APBN 2201 saat ini mempunyai masalah berat, dan itu diduga berpotensi akan memicu krisis ekonomi. Hal ini diungkapkan Prof Didik J. Rachbini pengamat ekonomi dan juga Rektor Paramadina Unveristas dalam Webinar INDEF dan Forum Guru Besar dan Doktor INSAN CITA bertema
“Ekonomi Politik APBN, Utang dan Pembiayaan Pandemi Covid 19” pada, Ahad 1 Agustus 2021.

Menurut Didik, Jika pada masa lalu krisis bisa terjadi lewat nilai tukar, maka sekarang krisis akan bisa terjadi melalui APBN, yang memang bermasalah. Hal itu terjadi akibat proses politik dan demokrasi yang bias sehingga berdampak pada penyusunan APBN.
Krisis pandemi covid 19 yang melanda Indonesia, semestinya disikapi dengan kehati-hatian untuk menjaga APBN agar tidak bermasalah. Ironisnya, ketika di tengah krisis ekonomi dan pandemi mendera, APBN yang defisit besar digenjot oleh utang yang luar biasa besar.

“Tidak ada upaya untuk efisiensi lebih dahulu, tetapi langsung meningkatkan utang untuk membiayai pandemi ini. Akibatnya, defisit tidak dapat dielakkan dan masalah ekonomi juga tidak dapat diatasi. Sementara pada saat yang sama penanganan dampak pandemi covid 19 juga terbengkalai. Tidak ada perbaikan ekonomi tanpa mengatasi pandemi,” jelasnya.

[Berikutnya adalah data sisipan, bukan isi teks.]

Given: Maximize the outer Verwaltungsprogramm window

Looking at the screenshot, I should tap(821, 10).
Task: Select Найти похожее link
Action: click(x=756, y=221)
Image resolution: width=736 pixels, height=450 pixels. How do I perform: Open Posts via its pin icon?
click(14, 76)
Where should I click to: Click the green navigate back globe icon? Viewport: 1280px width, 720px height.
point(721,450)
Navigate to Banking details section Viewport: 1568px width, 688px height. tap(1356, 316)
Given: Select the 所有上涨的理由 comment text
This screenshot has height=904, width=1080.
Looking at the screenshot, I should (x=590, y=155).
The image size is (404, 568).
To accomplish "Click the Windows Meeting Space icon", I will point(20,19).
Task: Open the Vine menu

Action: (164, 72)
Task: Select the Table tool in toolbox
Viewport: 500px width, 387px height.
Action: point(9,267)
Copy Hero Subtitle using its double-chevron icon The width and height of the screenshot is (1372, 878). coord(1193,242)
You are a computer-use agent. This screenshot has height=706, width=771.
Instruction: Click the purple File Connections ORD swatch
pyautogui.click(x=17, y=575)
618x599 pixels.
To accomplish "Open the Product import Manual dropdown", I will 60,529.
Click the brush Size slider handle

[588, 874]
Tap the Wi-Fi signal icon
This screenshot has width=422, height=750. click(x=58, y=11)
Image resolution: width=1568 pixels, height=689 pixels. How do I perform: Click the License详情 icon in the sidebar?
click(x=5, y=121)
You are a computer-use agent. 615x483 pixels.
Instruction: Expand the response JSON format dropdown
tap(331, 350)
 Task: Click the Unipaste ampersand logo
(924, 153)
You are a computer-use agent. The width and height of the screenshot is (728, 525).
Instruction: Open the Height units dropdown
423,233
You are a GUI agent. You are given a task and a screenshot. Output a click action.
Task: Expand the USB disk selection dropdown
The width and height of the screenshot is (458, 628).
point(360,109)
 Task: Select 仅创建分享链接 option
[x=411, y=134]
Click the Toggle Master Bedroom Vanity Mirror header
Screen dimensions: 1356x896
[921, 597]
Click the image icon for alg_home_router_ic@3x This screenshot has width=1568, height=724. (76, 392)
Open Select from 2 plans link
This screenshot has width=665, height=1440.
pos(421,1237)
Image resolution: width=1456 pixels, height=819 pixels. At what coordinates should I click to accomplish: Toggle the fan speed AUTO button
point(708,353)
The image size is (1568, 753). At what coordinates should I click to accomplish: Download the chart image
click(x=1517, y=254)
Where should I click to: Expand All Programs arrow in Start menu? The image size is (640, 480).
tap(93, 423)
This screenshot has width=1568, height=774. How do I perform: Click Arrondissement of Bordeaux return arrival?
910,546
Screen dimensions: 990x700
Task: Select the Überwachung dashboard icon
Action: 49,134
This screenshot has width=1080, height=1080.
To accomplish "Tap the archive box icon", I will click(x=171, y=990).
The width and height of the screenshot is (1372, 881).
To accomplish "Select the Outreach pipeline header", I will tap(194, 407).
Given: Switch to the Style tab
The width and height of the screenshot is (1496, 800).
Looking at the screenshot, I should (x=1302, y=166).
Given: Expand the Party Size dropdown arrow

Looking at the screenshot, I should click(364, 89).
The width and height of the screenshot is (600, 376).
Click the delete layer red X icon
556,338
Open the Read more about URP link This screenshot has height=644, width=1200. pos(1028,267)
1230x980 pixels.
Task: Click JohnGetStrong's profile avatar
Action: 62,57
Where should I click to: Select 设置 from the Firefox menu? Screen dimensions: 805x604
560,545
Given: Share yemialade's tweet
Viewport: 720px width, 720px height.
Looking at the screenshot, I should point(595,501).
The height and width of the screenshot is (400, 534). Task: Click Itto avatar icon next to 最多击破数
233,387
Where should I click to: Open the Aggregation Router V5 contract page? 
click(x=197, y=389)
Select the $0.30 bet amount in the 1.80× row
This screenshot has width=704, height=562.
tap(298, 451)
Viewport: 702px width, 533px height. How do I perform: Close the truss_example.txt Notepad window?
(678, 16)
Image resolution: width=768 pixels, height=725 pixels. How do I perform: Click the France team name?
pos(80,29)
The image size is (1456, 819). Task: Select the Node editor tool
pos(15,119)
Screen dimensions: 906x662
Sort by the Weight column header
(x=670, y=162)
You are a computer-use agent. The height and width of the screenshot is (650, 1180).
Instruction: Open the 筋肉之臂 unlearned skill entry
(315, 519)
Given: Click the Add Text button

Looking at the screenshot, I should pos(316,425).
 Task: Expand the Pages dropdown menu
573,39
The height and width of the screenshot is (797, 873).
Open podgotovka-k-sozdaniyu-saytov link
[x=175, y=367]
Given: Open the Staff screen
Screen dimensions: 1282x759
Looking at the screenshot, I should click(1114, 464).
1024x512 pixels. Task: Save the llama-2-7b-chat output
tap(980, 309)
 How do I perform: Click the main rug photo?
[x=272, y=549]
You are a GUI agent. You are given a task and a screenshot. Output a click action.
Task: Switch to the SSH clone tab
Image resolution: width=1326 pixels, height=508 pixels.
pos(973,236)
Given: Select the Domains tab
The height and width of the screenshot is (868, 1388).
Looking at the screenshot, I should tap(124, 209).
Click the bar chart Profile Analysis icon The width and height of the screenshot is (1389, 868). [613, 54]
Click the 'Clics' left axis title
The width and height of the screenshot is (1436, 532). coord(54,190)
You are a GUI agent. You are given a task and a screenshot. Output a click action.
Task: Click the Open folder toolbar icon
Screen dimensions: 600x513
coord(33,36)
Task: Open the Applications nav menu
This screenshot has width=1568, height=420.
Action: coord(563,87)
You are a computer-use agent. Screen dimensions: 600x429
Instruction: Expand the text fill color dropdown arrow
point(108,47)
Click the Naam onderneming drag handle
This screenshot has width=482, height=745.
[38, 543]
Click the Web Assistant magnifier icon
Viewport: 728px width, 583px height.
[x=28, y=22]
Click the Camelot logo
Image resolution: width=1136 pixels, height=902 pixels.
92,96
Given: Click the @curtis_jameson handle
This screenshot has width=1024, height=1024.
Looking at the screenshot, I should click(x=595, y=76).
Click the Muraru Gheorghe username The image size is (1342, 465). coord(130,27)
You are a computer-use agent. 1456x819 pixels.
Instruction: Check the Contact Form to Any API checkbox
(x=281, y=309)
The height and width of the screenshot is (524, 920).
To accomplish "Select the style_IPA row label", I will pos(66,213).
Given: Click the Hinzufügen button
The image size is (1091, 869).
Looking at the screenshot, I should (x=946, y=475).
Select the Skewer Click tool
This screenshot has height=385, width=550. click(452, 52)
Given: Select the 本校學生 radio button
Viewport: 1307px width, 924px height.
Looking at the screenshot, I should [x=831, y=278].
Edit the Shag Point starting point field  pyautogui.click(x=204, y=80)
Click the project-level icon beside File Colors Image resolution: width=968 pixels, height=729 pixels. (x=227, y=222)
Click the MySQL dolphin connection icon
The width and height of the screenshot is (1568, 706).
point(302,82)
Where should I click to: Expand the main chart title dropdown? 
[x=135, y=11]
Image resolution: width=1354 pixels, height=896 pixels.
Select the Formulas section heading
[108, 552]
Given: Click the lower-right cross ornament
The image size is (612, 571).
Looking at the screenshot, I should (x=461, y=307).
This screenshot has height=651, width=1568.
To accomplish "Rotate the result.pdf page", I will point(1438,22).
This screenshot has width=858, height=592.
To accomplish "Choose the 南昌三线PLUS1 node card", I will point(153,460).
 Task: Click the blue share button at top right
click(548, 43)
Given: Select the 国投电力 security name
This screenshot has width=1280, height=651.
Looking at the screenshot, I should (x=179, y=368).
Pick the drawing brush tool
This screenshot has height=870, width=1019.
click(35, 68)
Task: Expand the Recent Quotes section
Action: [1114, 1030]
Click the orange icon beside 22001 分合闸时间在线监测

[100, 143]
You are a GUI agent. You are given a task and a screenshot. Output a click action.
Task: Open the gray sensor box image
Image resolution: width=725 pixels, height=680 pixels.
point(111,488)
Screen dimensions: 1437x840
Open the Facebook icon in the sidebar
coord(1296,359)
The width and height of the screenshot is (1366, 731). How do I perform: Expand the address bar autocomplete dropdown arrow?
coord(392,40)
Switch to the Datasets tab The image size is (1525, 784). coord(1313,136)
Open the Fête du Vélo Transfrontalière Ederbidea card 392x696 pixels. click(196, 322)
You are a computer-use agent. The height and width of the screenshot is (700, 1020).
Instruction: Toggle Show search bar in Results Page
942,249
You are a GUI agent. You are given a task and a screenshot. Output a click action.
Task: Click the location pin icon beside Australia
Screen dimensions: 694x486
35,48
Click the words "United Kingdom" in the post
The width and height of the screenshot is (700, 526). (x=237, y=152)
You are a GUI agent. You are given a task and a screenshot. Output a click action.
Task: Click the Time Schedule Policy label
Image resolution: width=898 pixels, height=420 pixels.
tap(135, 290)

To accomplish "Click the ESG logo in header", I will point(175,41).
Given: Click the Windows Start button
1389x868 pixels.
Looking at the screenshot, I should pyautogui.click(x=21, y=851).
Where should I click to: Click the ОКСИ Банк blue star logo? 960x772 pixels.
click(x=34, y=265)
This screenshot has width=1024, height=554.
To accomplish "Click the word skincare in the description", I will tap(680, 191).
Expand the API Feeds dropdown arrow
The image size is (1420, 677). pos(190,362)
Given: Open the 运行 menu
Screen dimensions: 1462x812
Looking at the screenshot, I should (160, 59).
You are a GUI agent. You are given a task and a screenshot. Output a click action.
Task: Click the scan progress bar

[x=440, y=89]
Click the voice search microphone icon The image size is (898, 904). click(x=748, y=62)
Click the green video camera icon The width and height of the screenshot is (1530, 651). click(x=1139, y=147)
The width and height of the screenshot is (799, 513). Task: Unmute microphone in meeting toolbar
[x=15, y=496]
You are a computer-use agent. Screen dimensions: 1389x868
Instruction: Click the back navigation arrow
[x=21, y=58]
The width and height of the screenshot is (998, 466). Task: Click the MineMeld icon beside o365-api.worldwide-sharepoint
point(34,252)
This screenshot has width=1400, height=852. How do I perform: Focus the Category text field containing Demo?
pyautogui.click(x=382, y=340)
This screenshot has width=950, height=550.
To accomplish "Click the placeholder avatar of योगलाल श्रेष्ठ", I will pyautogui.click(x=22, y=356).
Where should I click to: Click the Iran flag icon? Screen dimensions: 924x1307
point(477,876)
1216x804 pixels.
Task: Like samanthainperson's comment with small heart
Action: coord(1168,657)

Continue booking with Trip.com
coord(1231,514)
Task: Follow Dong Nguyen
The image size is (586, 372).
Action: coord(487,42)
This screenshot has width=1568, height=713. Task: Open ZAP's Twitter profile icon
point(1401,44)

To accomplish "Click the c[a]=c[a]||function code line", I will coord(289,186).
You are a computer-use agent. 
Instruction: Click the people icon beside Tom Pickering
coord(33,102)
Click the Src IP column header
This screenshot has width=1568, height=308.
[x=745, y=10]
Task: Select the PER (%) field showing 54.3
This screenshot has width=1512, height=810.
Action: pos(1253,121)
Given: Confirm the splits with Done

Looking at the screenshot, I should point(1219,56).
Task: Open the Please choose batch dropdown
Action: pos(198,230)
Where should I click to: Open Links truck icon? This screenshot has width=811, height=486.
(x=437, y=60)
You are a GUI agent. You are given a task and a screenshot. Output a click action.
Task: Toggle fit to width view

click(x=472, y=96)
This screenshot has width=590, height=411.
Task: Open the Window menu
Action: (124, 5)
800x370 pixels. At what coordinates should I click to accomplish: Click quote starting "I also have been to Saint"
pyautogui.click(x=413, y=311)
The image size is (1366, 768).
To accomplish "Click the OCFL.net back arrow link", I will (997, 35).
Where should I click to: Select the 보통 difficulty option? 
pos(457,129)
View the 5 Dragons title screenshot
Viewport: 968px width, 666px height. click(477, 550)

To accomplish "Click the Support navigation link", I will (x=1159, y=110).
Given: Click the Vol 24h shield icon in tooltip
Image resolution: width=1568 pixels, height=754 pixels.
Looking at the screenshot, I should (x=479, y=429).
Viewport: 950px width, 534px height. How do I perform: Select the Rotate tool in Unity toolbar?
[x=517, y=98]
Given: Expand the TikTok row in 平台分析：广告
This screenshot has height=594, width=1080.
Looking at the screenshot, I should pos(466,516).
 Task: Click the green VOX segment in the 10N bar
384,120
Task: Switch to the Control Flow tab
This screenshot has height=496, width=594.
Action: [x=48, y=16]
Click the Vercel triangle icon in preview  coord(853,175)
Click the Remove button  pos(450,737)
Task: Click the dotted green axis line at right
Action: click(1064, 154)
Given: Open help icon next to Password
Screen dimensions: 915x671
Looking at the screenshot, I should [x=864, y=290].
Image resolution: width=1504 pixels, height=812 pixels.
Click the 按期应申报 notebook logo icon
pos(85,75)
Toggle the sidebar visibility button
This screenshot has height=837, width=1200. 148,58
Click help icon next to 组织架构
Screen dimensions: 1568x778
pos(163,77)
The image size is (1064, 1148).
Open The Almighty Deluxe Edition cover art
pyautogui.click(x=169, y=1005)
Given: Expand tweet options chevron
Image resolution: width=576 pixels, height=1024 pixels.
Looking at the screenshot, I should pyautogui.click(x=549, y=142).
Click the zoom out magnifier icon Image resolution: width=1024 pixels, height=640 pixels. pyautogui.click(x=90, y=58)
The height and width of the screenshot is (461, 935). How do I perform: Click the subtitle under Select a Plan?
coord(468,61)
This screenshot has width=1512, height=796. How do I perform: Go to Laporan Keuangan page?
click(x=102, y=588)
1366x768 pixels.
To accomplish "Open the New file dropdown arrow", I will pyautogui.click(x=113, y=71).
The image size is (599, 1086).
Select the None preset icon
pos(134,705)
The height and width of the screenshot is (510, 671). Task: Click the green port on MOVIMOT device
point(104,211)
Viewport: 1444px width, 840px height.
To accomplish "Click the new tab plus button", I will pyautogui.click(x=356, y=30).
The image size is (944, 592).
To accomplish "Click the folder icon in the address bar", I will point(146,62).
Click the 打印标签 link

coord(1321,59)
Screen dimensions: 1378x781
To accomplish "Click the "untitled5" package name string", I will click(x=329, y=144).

Pada akhir 2019 saja, ketika DPR dalam proses perancangan anggaran, Anggaran utang sempat diturunkan menjadi Rp 625 triliun dari tahun sebelumnya. Namun karena mendadak pandemi datang, tiba-tiba utang digenjot dari Rp625 triliun menjadi Rp1222 triliuin. Dikhawatirkan di masa depan meski di masa normal pun siapapun presidennya akan kesulitan menambal defisit yang sangat besar, tambah Didik.

“Jika ada defisit APBN, ditambah defisit perdagangan menjadi semakin besar, begitu pula dengan masalah pada nilai tukar dan APBN, maka tingkat kepercayaan publik atau investor juga akan bermasalah. Jika ditambah kepercayaan publik terhadap pemerintah terus merosot karena gagal dalam penanganan pemberantasan covid-19, maka potensi krisis tersebut bisa terjadi,” tegasnya.

Pembiayaan anggaran PEN dan pandemi 19 covid sangat besar padahal kasat mata kita melihat justru hasilnya kebalikan dari anggarannya. Mengapa? Karena sejumlah anggaran yang besar tersebut sangat sedikit untuk Kesehatan secara langsung dengan implementasi yang lambat.

“Pada 2020 lalu anggaran Rp 699 triliun digunakan untuk pemulihan ekonomi sekaligus untuk penangan pandemi. Lalu bisa dilihat sekarang hasilnya yang dipertanyanakan. Indonesia menjadi juara dunia angka terpapar covid 19 yang tidak kunjung selesai. Namun pertumbuhan ekonomi tetap saja rendah. Hal itu karena dilakukan hanya sekadar ekspansi, utang digenjot habis-habisan dalam keadaan krisis dan menumbuhkan rente luar biasa besar,” ungkap Didik.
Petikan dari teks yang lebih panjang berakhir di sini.